Bivariate Node icon
The Clario Bivariate node allows you to create three types of bivariate tables to examine the relationships between attributes on an input data stream:
Examples:
The Bivariate node can be connected to a variety of nodes, (e.g. Read File, Aggregate, Append, Missing, etc.), but requires a valid stream of data.
The Bivariate node has three configuration tabs: Two-Way Frequency Table, Means Table, and Correlation Matrix.
Two-Way Frequency Table Tab
Select at least two string attributes to produce this Table. Begin by adding at least one Base Attribute by clicking the [+] on the bottom left. This attribute name will be used as the Table name in results. Then select one or more attributes as the Compare Attribute by dragging an attribute from the Available Attributes box into the Compare Attributes box. Click Save to save Table configuration or Cancel to exit without saving. To erase a previously defined table, click on the table name (in Base Attributes) and click the [-] on the bottom left.
Note
The only attributes available for the Two-Way Frequency Table are string attributes.
Means Table Tab
To create the Means Table click [+] on the bottom left. Select a Base Attribute. After a Base Attribute is selected, the Available Attributes list will be filtered by data type. For example, if a string attribute is selected, only numeric attributes will be listed as available in the Available Attributes box and vice versa. Select one or more attributes as the Compare Attribute by dragging an attribute(s) from the Available Attributes box into the Compare Attributes box. Click Save to save Table configuration or Cancel to exit without saving. To erase a previously defined table, click on the table name (in Base Attributes) and click the [-] on the bottom left.
Correlation Matrix Tab
To create the Correlation Matrix, select one or more attributes as the Selected Attribute by dragging that attribute from the Available Attributes box into the Selected Attributes box. All numeric attributes will be available in the matrix results. See tips on Finding and Selecting Attributes.
The Bivariate Node results set has up to three tabs. Views will be populated based on the tables requested in the node configuration.
Bivariate Results
Click on the Two-Way Frequency tab. Select a Base Attribute (table name) from the top left drop-down box, and a Compare Attribute from the drop-down box beneath it. The count in each cell will appear, along with the overall %. Overall statistics also appear in the upper right corner. Export this table to a spreadsheet, if desired, by clicking on the Export to Spreadsheet button on the Toolbar. Note that only the counts (not the % values) export to the spreadsheet.
Two-Way Frequency Tab
Means Table Tab
Click on the Means Table tab. Select a Base Attribute (table name) from the top left drop-down box, and a Compare Attribute from the drop-down box beneath it. The means table will appear, with the string attribute defining the rows and the numeric attribute summarized across the columns. Numeric values displayed include: N, Mean, Minimum, Maximum, Standard Deviation, and Sum. Export this table to a spreadsheet, if desired, by clicking on the Export to Spreadsheet button on the Toolbar.

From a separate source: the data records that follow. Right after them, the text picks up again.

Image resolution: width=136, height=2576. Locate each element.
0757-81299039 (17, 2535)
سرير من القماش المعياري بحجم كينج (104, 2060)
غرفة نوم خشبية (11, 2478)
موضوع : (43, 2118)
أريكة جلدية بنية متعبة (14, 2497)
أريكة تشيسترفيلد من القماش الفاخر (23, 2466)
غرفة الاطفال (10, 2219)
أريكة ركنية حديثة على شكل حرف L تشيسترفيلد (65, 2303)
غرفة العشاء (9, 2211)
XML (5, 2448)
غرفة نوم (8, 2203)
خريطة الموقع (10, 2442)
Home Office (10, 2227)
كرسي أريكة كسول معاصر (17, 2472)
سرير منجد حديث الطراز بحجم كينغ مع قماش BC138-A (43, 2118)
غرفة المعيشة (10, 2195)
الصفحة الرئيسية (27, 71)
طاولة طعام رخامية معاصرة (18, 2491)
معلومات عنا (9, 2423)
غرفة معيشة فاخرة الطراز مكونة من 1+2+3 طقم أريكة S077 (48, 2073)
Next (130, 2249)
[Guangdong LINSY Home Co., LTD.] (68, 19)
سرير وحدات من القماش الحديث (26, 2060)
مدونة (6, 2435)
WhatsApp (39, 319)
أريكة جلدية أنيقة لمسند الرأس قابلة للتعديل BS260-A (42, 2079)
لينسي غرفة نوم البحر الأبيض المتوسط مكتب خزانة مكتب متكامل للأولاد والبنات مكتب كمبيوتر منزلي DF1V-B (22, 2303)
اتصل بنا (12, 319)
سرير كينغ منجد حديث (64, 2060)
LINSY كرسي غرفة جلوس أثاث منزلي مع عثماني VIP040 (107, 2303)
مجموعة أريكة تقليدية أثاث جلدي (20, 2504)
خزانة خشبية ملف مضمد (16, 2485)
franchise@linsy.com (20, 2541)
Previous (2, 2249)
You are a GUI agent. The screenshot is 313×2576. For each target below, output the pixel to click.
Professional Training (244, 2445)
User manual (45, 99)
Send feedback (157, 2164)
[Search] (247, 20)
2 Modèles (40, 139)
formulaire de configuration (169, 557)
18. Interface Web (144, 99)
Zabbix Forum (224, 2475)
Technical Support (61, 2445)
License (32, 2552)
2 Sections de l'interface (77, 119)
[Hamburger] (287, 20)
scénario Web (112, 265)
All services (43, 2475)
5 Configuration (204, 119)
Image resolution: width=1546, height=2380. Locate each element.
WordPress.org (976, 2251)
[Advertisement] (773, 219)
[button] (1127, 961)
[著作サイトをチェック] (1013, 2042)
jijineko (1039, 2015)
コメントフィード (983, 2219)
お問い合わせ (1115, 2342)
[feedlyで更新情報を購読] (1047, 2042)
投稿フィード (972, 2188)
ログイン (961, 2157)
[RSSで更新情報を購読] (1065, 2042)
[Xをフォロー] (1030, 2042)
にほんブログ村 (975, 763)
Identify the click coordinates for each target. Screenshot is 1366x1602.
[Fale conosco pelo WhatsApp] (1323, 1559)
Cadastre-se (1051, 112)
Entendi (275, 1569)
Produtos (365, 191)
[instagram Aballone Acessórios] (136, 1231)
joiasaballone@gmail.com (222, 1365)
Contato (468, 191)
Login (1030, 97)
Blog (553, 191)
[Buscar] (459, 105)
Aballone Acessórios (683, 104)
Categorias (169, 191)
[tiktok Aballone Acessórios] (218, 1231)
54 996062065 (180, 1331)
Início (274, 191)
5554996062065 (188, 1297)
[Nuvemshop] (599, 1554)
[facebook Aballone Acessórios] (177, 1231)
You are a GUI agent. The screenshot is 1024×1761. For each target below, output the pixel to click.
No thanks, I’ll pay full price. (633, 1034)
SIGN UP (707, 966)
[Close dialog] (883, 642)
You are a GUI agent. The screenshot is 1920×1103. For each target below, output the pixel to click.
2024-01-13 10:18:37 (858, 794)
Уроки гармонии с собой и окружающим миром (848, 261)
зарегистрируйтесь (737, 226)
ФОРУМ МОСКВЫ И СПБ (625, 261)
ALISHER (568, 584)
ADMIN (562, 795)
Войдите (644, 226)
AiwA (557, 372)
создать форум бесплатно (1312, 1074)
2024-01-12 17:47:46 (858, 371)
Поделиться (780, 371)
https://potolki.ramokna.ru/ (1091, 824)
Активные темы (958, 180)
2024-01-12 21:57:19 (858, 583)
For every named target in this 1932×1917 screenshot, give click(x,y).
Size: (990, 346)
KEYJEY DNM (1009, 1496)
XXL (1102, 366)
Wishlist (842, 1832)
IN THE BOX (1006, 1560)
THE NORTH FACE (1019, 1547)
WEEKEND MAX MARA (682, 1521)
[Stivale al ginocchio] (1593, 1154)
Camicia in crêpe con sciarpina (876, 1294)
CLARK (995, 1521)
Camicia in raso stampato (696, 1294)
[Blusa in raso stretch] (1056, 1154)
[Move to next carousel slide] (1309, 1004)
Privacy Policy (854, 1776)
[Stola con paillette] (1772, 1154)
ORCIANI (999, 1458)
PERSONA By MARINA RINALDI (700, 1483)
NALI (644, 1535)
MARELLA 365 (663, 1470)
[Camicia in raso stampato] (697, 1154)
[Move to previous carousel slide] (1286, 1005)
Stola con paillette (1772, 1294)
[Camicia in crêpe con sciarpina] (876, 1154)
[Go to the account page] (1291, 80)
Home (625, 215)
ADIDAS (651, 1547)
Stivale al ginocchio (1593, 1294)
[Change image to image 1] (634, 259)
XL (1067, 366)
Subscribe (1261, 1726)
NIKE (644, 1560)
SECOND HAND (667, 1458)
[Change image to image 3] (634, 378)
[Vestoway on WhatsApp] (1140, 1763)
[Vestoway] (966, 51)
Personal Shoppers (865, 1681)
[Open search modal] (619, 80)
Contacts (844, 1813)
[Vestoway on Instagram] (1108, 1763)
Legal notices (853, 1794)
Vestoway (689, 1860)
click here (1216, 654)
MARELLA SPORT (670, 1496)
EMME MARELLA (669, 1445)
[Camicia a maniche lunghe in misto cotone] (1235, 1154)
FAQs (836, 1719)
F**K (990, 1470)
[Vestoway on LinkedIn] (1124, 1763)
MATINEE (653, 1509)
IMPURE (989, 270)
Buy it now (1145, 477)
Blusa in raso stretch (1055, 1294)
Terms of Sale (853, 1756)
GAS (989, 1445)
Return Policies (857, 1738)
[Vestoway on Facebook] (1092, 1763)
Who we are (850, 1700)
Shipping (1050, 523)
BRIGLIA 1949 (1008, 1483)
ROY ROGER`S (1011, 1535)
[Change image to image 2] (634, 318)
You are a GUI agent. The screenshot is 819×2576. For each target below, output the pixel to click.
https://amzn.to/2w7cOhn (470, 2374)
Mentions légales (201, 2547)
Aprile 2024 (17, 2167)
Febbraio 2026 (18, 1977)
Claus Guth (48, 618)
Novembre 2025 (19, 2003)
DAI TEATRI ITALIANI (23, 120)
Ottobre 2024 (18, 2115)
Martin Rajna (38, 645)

Click on the Correlation Matrix tab. By default, all attributes are selected and a symmetrical matrix is shown. To add or remove attributes displayed in the matrix, click the [Attributes...] button then drag the attribute names from the Available Attributes list to the Selected Attributes list. To view a symmetrical matrix, where the diagonal values will all be 1, check the Symmetrical Matrix box. If this box is not checked, Bivariate shows the correlations of the selected attributes with all numeric attributes on the incoming data stream. Click [Save] to view the matrix. To view the correlations between only one attribute with all other attributes (for example to look at the correlation between Age and all other attributes) select only Age and do not check the Symmetrical Matrix box. Bivariate will then show the correlations between Age and all numeric attributes on the incoming data stream. A slider in the upper right corner allows highlighting of cells over a certain absolute value. Export this correlation matrix to a spreadsheet, if desired, by clicking on the Export to Spreadsheet button on the Toolbar.
Correlation Results Tab
There is no data file output from the Bivariate node, as it is a terminal node. However, the Bivariate node results tables can be exported into Excel by clicking on the Export to Spreadsheet button on the Toolbar.